NIA Court acquits all seven accused, including former BJP MP Pragya Singh Thakur, in 2008 Malegaon blast case

A special National Investigation Agency (NIA) court on Thursday acquitted all seven accused in the 2008 Malegaon blast case, including former Bharatiya Janata Party (BJP) MP Pragya Singh Thakur and Lt Col Prasad Purohit.

Special Judge AK Lahoti pronounced the verdict.
The Court passed the order after a lengthy trial in the case that spanned nearly 17 years. The blasts had killed six people and injured over 100 in Maharashtra’s Nashik district. The explosion occurred on September 29, 2008, at a Chowk in Malegaon. An improvised explosive device (IED) had been placed on an LML Freedom motorcycle in a locality with a large Muslim population during the month of Ramadan.
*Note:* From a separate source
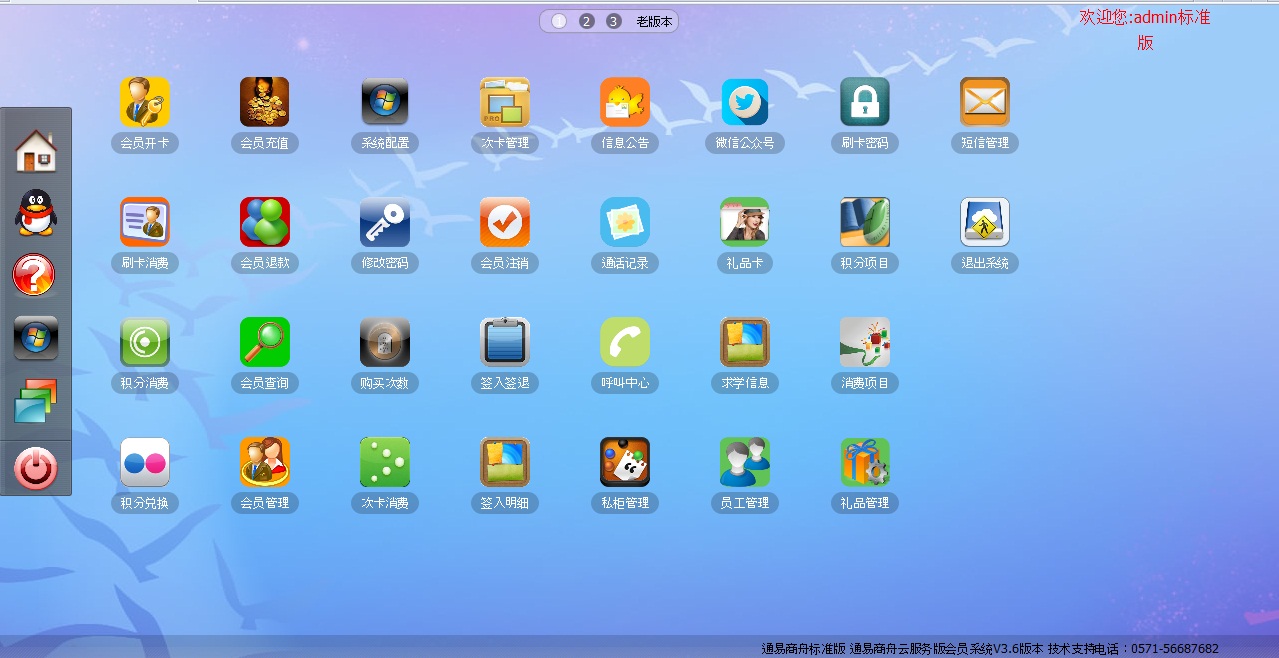1279x658 pixels.
Task: Open the 会员开卡 icon
Action: 145,102
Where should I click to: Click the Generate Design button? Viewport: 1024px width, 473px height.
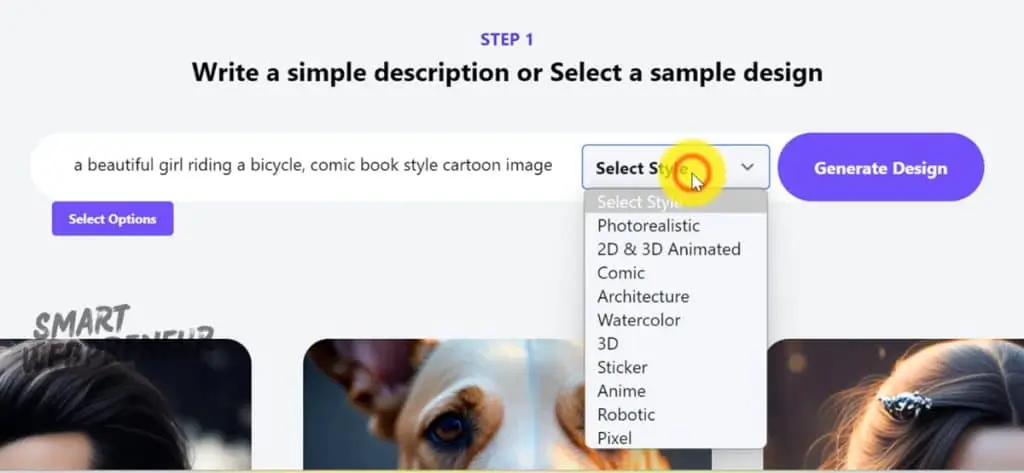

The accused were arrested by the Maharashtra Anti-Terrorism Squad (ATS) within weeks of the bombing almost 17 years ago. One of these individuals was released from prison on bail in 2011; the other six remained behind bars for another eight years before they were given bail in 2017.

The Court observed that the prosecution failed to bring any ‘cogent evidence’ and therefore, the Court has to extend the benefit of doubt to all accused.

Terrorism has no religion but conviction cannot be based on moral grounds, the Court further said.

Regarding charges against Hindutva politician Sadhvi Pragya, the Court observed that the prosecution failed to prove that the bike on which the bomb was allegedly strapped ,belonged to her, Bar and Bench reported.

Serial number of the two-wheeler’s chasis was not completely recovered by the forensic experts and therefore, the prosecution failed to prove that the bike in fact belonged to her, the Court held.

Moreover, Thakur had become a sanyasi and had left all material things two years before the blast, the Judge further noted.

The Court also found that there was no evidence to prove that Lt. Col Purohit sourced RDX from Kashmir or that he assembled the bomb.

The case was initially investigated by the Maharashtra Anti-Terrorism Squad (ATS), which arrested 12 individuals in connection with the blast. Among those arrested were former BJP MP Pragya Singh Thakur, Lieutenant Colonel Prasad Purohit, retired Major Ramesh Upadhyay, Sameer Kulkarni, Ajay Rahirkar, Sudhakar Chaturvedi, and Sudhakar Dwivedi. According to the ATS, the blast was allegedly part of a larger conspiracy involving the Hindutva outfit Abhinav Bharat. The agency booked the accused under several stringent laws, including the Indian Penal Code (IPC), the Unlawful Activities (Prevention) Act (UAPA), and the Maharashtra Control of Organised Crime Act (MCOCA).

In 2010, the investigation was handed over to the National Investigation Agency (NIA), which filed a supplementary chargesheet in 2016. The NIA recommended that the MCOCA charges be dropped and stated that there was insufficient evidence to prosecute some of the accused, including Pragya Thakur.

Despite this, in December 2017, the special court ruled that seven of the accused—Thakur, Purohit, Upadhyay, Kulkarni, Rahirkar, Chaturvedi, and Dwivedi—would still stand trial under the IPC, UAPA, and the Explosive Substances Act. The court further ordered that Rakesh Dhawde and Jagdish Mhatre be tried separately under the Arms Act. Three other individuals were discharged based on the NIA’s submission that there was no evidence against them.

The trial formally commenced in December 2018. Over the course of the proceedings, the prosecution presented testimony from 323 witnesses, 34 of whom turned hostile. In addition, more than 30 witnesses passed away before they could be examined by the court. Notably, one of the accused, Sudhakar Dwivedi, contended that no blast had taken place at all, which led the prosecution to call over 100 victims and injured individuals to testify in order to refute that claim.

Final arguments in the case concluded in April 2024, and the special NIA court reserved its judgment on April 19.